寝つけずに床のなかで悶々とするのはつらいものです。そして、夜中に何度も目がさめて起きる、朝早く目がさめてしまう、など様々な悩みがきかれます。睡眠薬を常用する方も多くみられます。
ところで、睡眠時間が短くなったり、眠りが浅くなったりするのは、そもそも加齢による自然な変化です。しかし、実際は6時間くらい眠っていて心配はないのに、8時間は眠らないと体に良くないと思い込んでいる人が多く、このことが不眠の悩みをふやしているともいえます。日中の生活に眠気がなく、元気にすごせていれば問題はありません。
◇睡眠薬の服用で心配なこと◇
薬の持ち越し効果により朝起きたあともぼーっとしていたり、夜中にトイレなどに起きてふらついたりした時に、転倒の危険があることです。夜中起きた時の記憶がぬけたりすることもあります。
また、薬への依存症、習慣性が問題です。比較的安全といわれるタイプの薬でも、短期間の使用で依存や耐性が出現することで長期化をまねいたりする場合や、さらに増量したり、種類を増やしたりすることで、新たな症状に悩まされる場合もあります。
睡眠薬の飲みすぎをふせぎ、適切に服用する必要から、1回の処方が30日分までに制限されている薬が増えています。
◇生活習慣を見直そう◇
日中にからだを動かし、趣味を楽しみ、友達と集まっておしゃべりする、など活気ある生活は睡眠の質を改善します。
昼寝の時間は午後3時ごろまでに30分以内をめやすにするのがよく、長時間の昼寝は、夜の睡眠を妨げます。短時間にしましょう。

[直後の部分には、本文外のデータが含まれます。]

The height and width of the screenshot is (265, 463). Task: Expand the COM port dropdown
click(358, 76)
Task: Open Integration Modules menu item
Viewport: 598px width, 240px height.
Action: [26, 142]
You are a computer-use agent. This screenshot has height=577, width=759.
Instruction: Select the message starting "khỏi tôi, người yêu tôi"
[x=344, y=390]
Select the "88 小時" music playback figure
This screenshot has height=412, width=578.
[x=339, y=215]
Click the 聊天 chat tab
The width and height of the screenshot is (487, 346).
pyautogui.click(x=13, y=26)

布団に入る時間を遅らせてみることもいいようです。布団に入って眠ろう眠ろうとすると脳の覚醒を促し、眠れなくなる悪循環におちいってしまいます。居間などで静かに過ごし、眠くてしかたがないという状態になったら、布団にはいってみましょう。
◇最後に◇
不眠の背景に、うつ病、認知症、睡眠時無呼吸症候群、などの病気が隠れていることもあります。はやめにかかりつけの医療機関に相談しましょう。